Do tell me, since I'm writing a paper on a related topic, which current ML models can "pattern match" to recognize or generate multimodal (ie: visual, auditory, and tactile) percepts of cats, in arbitrary poses, in any context where cats are usually/realistically found?
Or did you just mean that the "cat" subset of Imagenet is as "solved" as the rest of Imagenet?
We have this famous image showing progress over the last 5 years.
The latest generator in this list has very powerful latent spaces, including approximately accurate 3D rotations.
We have similarly impressive image segmentation and pose estimation results.
Because you mentioned it, note that models that utilize multimodal perception is possible. The following uses audio with video.
For sure, these are not showing off the full breadth of versatility that humans have. I can still reliably distinguish StyleGAN faces from real faces, and segmentation still has issues. These all have fairly prominent failure cases, can't refine their estimates with further analysis like humans can, and humans still learn much, much faster than these models.

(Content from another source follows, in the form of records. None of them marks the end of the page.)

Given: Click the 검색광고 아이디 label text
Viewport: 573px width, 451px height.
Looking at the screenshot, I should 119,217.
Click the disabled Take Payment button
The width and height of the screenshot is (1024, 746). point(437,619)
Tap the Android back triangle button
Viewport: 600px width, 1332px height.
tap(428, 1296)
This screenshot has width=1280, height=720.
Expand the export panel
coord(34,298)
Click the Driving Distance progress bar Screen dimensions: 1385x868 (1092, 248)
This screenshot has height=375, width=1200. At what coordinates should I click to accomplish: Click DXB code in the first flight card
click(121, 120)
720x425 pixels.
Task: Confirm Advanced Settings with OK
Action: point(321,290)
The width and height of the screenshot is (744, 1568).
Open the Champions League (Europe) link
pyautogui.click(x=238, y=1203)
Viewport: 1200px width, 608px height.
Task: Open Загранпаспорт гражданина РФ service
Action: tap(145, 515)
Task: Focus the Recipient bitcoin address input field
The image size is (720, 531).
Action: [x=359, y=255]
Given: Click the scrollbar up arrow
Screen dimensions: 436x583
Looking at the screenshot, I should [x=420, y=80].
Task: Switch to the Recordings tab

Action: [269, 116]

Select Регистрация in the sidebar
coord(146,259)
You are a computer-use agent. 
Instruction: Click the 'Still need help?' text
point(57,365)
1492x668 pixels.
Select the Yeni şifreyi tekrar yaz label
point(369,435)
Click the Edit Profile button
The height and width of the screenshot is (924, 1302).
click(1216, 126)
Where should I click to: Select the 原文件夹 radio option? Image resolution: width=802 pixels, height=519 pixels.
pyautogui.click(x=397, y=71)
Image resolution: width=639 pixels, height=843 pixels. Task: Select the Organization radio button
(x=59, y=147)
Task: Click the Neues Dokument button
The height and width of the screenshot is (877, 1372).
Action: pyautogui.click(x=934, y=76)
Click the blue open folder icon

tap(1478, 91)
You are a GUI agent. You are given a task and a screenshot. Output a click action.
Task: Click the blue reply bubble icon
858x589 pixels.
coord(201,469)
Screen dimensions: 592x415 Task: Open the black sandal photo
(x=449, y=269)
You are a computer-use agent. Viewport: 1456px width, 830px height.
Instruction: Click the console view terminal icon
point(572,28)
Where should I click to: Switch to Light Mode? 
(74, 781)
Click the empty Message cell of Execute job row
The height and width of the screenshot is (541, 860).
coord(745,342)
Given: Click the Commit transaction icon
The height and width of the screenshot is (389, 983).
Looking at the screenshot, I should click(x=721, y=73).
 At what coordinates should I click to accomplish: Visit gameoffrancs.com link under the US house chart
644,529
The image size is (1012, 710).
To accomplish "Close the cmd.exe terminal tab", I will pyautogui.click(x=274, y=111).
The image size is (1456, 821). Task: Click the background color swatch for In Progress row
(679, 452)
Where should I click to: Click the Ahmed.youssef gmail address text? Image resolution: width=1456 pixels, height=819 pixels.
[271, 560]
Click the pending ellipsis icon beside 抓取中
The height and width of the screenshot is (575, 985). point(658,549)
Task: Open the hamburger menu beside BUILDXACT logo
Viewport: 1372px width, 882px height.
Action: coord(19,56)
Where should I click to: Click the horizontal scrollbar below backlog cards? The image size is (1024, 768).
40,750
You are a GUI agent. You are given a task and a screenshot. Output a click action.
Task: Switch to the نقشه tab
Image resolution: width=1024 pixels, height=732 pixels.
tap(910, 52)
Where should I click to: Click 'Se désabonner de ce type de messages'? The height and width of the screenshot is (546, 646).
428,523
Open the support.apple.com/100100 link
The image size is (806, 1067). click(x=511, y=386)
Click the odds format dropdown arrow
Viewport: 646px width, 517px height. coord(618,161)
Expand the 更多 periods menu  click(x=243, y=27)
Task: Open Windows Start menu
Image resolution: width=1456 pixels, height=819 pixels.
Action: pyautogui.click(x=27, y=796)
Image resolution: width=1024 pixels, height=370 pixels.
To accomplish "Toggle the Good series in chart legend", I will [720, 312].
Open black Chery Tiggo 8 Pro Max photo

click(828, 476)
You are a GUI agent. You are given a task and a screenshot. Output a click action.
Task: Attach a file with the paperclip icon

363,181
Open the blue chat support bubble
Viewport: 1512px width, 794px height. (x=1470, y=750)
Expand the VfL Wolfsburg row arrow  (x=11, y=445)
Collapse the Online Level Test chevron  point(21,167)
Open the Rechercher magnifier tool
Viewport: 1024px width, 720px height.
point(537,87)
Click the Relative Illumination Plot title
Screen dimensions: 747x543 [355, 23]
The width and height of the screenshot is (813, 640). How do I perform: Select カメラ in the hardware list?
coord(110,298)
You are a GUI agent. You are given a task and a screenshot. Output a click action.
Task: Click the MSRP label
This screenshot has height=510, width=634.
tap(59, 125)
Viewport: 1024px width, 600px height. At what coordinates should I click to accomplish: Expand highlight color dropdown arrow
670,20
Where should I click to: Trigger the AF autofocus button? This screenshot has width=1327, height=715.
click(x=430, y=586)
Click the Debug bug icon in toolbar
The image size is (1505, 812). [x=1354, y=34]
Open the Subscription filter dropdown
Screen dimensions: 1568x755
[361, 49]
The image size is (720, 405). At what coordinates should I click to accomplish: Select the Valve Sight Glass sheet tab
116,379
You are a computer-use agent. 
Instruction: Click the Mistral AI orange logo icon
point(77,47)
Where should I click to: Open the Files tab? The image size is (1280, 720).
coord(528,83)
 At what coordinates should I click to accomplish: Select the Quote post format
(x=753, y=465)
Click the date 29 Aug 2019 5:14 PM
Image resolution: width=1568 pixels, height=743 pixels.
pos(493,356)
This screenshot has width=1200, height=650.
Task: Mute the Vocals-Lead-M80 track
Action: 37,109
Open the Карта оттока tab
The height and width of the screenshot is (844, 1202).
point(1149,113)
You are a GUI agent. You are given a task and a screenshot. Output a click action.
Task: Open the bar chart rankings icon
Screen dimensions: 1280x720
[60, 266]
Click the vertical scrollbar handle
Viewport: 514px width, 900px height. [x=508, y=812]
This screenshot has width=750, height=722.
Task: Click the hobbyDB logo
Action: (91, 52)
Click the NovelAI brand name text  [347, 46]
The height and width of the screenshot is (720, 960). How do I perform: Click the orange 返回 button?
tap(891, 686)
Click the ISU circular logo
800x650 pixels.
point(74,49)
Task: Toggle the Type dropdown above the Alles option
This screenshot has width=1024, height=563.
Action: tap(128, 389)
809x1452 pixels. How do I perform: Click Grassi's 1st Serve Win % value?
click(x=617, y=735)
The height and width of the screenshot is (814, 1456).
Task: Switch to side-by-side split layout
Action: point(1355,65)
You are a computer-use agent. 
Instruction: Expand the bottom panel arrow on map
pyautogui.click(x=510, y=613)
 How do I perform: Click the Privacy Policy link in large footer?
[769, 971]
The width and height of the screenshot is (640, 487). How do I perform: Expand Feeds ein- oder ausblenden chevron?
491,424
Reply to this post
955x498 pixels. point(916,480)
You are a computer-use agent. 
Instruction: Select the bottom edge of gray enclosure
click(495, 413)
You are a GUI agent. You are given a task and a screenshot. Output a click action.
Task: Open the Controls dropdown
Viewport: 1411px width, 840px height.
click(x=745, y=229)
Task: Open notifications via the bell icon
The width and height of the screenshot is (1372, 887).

However, note that (for example) StyleGAN has 26 million parameters, and with my standard approximate comparison of 1 bit:1 synapse, that puts it probably somewhere around the size of a honey bee brain. Given such a model is already capturing sophisticated models fairly reliably using sophisticated variants of old techniques without need of a complete rethink, and the same cannot be said for (eg.) high-level reasoning, where older strategies (eg. frames) are pretty much completely discredited, “not all that difficult” seems like a pretty defensible stance.